Home / Tutorials / STM32 Tutorial / Understanding -O1, -O2, -O3, -Os, and -Og in Embedded Firmware
pcbway
Compiler optimization levels

Understanding -O1, -O2, -O3, -Os, and -Og in Embedded Firmware

When compiling embedded C or C++ firmware, you will often see compiler flags such as -O0, -O1, -O2, -O3, -Os, and -Og. These are compiler optimization levels. They tell the compiler how much effort it should spend improving the generated machine code.

For desktop applications, optimization usually means “make the program run faster.” In embedded systems, optimization has a wider meaning. You may care about speed, flash usage, RAM usage, interrupt latency, power consumption, boot time, or debugging reliability. Choosing the wrong optimization level can result in larger firmware, increased difficulty in debugging, or even expose bugs that were previously hidden at lower optimization levels.

This tutorial explains what each optimization level does, when to use it, and what embedded developers should be aware of.


What Is Compiler Optimization?

Compiler optimization is the process of transforming your source code into more efficient machine code without changing the intended behavior of the program.

For example, this code:

int x = 5 * 10;

may be compiled as if it were written like this:

int x = 50;

The compiler can also remove unused code, simplify loops, inline small functions, reduce memory accesses, and store variables in CPU registers instead of RAM.

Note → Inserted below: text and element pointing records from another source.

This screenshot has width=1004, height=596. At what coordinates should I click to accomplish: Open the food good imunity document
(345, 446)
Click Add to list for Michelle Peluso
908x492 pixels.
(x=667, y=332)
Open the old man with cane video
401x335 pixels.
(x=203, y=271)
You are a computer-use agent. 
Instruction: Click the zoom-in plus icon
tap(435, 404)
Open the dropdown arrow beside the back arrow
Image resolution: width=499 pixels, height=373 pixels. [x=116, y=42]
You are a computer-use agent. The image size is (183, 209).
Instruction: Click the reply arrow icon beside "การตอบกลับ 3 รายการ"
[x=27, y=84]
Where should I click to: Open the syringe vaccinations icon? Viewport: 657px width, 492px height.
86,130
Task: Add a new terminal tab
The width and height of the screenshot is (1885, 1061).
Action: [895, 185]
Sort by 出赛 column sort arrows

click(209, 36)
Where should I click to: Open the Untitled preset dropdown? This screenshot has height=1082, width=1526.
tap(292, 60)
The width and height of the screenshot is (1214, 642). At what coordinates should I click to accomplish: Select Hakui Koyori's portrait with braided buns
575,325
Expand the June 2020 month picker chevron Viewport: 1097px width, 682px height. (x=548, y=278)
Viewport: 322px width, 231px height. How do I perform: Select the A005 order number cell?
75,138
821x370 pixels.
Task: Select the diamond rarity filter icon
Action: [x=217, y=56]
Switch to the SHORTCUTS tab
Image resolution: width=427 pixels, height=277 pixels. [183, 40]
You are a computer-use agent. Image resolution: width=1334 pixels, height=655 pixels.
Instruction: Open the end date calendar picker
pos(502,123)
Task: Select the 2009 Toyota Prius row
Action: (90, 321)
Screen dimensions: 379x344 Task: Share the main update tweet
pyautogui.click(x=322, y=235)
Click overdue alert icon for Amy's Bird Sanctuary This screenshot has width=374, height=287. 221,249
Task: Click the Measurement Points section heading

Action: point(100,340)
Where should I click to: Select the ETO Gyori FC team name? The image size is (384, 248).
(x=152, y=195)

In embedded systems, these optimizations can make a big difference. A small 8-bit AVR, an ARM Cortex-M0, or an ESP32 has limited flash, limited RAM, and real-time timing requirements. The compiler’s optimization level affects all of these.


Common Optimization Levels

-O0 : No Optimization

-O0 means optimization is disabled. This is usually the default when no optimization flag is provided.

Example:

arm-none-eabi-gcc main.c -O0 -g -o firmware.elf

This level is commonly used during early debugging because the generated code closely follows the source code.

Advantages:

- Fast compile time
- Easiest debugging
- Variables are easier to inspect
- Breakpoints behave more predictably

Disadvantages:

- Larger code
- Slower execution
- Higher power consumption in some cases
- Timing may be very different from release builds

For embedded development, -O0 is useful while bringing up hardware, checking peripheral initialization, or stepping through code line by line. However, you should not assume that firmware tested only at -O0 will behave the same way at release optimization levels.


-O1: Basic Optimization

-O1 enables a basic set of optimizations. It improves code quality without being too aggressive.

Example:

arm-none-eabi-gcc main.c -O1 -g -o firmware.elf

At this level, the compiler may remove unused code, simplify expressions, reduce redundant memory loads, and make better use of CPU registers.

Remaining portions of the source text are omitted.